Well we are doing factoring and I don't quite understand this problem:
(x+1)(x-3)=117
I simplified and got:
x^2-3x+x-3=117
x^2-2x-3=117
x^2-2x-120=0
I split the middle term and got:
x^2-12x+10x-120=0
What should I do next? I have no idea how to finish factoring this...
thanks,
meloney
now you want to factor by "grouping"
x^2-12x+10x-120=0
x(x-12) + 10(x-12) = 0
((x-12)(x+10) = 0
so x= 12 or x = -10
wow I never would have thought of grouping them. Thanks!!!
To factor the quadratic equation x^2-2x-120=0, you can try using the method of factoring by grouping or the quadratic formula. Let's first explain the process of factoring by grouping:
1. Begin by grouping the terms as follows:
(x^2-12x) + (10x-120) = 0
2. Factor out the greatest common factor from each group:
x(x-12) + 10(x-12) = 0
3. Notice that you now have a common factor of (x-12) in each term. Factor it out:
(x-12)(x+10) = 0
4. Apply the zero product property, which states that if the product of two factors is equal to zero, then at least one of the factors must be equal to zero:
x-12 = 0 or x+10 = 0
5. Solve for x in each equation:
x = 12 or x = -10
So, the solutions to the quadratic equation x^2-2x-120=0 are x = 12 and x = -10.

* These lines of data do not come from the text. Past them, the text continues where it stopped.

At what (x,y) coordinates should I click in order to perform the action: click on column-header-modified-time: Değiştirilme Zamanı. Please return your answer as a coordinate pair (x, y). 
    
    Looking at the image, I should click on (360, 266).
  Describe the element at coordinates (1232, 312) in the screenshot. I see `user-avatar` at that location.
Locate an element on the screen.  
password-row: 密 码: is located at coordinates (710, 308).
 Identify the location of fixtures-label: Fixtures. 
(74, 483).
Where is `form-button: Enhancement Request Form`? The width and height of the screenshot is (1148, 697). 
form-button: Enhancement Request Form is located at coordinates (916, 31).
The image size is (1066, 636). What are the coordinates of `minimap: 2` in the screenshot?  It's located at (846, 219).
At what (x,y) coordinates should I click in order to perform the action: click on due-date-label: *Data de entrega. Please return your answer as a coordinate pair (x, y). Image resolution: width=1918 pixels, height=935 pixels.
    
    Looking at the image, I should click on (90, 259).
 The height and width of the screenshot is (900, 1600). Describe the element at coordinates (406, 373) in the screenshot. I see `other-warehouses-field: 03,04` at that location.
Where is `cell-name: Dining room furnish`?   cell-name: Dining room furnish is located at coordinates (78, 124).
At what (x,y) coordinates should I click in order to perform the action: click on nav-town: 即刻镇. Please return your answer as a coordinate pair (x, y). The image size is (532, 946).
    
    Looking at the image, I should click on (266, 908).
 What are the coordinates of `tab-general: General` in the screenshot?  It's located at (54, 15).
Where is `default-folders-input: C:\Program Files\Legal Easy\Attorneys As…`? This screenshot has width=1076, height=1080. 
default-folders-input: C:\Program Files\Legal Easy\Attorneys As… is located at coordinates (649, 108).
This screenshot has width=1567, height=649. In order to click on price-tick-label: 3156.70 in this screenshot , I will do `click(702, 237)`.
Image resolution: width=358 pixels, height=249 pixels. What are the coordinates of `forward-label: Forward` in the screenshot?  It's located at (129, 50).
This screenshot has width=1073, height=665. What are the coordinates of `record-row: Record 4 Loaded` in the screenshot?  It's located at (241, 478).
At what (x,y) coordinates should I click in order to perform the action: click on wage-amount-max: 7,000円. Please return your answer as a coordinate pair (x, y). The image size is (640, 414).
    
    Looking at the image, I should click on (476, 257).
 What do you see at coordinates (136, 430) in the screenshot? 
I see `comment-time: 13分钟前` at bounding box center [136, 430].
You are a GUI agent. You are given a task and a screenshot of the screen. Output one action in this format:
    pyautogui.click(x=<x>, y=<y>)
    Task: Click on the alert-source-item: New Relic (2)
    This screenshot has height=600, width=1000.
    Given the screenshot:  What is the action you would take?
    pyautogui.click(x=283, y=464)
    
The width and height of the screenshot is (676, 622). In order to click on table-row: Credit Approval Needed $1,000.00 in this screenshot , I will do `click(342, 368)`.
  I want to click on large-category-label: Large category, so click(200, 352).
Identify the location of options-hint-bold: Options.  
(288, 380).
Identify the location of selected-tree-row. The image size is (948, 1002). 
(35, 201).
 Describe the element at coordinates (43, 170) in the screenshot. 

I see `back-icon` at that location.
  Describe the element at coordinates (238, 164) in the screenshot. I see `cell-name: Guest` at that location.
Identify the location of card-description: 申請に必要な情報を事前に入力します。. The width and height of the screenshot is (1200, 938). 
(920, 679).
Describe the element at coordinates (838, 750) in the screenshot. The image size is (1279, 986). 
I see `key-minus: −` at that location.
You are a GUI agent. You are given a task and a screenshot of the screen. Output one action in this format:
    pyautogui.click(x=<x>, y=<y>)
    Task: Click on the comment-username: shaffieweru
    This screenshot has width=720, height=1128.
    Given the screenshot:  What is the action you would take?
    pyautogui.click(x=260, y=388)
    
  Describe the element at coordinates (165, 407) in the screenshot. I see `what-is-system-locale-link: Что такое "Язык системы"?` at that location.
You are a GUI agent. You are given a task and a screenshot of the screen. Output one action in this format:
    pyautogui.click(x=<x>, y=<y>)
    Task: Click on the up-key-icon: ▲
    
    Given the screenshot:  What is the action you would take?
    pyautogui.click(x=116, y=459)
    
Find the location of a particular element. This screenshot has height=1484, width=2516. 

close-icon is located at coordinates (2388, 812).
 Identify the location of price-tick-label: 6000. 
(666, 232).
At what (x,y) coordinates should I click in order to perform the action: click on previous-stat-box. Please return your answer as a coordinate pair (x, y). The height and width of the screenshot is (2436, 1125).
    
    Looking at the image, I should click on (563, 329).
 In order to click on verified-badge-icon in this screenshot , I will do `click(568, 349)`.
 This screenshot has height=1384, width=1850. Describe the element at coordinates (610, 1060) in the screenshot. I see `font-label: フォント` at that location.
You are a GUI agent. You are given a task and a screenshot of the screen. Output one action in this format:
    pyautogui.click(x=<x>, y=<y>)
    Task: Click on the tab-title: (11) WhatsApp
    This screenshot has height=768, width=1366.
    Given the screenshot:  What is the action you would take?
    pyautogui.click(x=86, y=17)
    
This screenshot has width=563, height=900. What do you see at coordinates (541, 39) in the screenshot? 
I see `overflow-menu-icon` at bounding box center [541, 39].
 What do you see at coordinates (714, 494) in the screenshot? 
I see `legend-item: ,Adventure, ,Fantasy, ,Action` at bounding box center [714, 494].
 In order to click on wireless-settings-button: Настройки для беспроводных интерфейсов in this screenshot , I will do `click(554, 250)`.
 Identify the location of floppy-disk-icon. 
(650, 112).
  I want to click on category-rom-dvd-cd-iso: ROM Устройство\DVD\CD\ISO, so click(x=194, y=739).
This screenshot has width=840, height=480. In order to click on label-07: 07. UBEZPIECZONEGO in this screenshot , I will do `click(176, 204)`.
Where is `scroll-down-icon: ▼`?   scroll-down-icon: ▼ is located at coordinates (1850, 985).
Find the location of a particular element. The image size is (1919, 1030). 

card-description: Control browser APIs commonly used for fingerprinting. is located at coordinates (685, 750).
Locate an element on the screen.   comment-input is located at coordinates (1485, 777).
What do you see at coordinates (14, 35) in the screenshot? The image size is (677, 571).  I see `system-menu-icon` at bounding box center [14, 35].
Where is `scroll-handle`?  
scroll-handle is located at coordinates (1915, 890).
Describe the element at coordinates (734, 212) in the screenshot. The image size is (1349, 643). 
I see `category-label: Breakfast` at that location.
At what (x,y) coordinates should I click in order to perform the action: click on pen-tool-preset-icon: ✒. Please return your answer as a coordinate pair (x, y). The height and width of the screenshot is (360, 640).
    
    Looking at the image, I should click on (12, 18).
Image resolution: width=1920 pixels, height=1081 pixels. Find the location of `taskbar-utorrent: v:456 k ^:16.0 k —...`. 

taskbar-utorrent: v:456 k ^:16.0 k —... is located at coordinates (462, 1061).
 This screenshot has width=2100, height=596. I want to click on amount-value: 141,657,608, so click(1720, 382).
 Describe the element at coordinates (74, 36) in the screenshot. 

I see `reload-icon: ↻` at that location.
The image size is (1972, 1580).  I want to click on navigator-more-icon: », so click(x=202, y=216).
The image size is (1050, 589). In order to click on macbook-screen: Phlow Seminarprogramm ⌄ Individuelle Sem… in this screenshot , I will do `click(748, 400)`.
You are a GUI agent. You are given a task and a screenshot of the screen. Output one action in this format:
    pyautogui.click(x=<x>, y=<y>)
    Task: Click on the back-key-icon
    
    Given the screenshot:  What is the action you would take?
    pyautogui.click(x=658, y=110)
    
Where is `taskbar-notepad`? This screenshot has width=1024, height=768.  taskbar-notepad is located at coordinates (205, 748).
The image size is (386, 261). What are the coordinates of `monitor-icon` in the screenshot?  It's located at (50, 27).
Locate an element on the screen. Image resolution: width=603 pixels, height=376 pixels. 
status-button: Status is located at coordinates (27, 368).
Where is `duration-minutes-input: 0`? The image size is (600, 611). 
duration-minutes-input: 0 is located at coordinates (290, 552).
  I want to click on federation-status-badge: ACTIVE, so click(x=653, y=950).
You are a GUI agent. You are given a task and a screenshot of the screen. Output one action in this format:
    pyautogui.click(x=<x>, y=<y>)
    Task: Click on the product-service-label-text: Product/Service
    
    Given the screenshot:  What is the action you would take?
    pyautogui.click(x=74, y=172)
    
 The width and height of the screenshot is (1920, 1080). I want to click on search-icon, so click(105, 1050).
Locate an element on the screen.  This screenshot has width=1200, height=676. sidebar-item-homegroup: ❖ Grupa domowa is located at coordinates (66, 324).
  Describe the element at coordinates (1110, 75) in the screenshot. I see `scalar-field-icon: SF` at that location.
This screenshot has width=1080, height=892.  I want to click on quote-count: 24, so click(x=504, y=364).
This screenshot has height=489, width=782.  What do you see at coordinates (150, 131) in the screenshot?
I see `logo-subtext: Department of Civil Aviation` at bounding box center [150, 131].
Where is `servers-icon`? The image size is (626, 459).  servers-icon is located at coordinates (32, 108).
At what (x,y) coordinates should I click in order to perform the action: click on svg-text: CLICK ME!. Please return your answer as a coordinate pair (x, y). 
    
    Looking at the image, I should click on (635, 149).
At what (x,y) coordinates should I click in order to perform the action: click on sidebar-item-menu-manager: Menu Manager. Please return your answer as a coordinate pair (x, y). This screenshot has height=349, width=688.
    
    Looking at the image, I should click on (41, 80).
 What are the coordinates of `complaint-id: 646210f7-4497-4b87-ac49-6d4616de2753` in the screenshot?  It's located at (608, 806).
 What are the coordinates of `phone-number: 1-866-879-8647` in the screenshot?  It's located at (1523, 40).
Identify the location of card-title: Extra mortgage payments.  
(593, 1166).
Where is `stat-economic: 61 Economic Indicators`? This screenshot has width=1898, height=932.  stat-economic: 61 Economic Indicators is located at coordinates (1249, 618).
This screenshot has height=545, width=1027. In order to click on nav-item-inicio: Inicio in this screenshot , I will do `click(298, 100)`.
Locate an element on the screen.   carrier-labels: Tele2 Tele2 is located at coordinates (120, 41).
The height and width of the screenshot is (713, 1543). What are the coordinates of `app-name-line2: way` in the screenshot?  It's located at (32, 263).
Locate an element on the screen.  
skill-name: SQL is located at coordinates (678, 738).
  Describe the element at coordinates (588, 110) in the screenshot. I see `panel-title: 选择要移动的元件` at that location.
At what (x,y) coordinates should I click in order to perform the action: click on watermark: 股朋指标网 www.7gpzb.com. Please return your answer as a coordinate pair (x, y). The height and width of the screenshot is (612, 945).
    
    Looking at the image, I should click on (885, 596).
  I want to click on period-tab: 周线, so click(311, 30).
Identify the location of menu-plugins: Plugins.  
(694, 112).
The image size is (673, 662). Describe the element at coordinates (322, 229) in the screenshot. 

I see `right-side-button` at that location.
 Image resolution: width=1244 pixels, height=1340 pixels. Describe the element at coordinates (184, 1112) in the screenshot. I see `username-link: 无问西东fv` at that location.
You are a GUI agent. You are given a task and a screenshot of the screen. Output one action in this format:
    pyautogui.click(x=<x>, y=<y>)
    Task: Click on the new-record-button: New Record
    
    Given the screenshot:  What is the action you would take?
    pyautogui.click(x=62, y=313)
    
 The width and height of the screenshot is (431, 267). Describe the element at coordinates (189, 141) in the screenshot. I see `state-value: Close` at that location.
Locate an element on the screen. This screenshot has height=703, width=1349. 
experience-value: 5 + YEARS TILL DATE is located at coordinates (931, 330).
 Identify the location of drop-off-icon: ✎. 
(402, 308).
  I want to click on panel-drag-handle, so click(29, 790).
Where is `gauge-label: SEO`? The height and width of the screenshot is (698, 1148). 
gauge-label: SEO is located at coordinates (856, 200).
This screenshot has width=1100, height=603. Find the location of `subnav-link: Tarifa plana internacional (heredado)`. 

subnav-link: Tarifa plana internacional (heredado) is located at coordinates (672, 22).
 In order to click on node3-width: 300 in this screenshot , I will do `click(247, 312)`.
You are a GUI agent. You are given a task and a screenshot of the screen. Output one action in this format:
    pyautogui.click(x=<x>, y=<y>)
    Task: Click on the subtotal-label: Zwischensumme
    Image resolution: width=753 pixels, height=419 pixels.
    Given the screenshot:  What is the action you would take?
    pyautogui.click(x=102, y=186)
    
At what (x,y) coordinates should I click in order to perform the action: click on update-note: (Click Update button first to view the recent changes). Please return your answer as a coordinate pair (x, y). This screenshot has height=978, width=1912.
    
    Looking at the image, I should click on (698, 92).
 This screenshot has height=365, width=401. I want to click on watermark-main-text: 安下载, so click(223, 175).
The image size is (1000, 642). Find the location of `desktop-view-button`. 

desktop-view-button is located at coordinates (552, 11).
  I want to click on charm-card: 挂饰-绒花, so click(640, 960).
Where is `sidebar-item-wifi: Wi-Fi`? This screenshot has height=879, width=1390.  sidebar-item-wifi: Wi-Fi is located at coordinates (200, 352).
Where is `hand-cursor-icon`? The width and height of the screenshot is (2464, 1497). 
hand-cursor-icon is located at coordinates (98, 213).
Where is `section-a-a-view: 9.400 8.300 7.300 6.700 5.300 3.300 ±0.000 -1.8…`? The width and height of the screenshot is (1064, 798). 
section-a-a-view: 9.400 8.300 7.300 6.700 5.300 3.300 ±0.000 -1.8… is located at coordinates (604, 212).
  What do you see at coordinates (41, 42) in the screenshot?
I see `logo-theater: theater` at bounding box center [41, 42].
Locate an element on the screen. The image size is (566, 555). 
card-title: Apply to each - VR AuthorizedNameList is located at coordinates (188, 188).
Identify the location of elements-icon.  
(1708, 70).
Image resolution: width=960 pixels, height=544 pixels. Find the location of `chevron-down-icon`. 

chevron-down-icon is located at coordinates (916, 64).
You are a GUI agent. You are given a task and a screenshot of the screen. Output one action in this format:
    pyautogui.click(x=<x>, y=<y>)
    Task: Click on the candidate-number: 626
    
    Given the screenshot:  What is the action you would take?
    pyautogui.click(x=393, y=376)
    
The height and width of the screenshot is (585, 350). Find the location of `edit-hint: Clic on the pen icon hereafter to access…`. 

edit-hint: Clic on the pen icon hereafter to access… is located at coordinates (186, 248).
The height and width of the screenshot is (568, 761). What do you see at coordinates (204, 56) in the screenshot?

To check if these solutions are correct, substitute them back into the original equation:
For x = 12:
(x+1)(x-3) = 117
(12+1)(12-3) = 117
13*9 = 117
117 = 117 (true)
For x = -10:
(-10+1)(-10-3) = 117
(-9)(-13) = 117
117 = 117 (true)
Therefore, x = 12 and x = -10 are the correct solutions to the equation.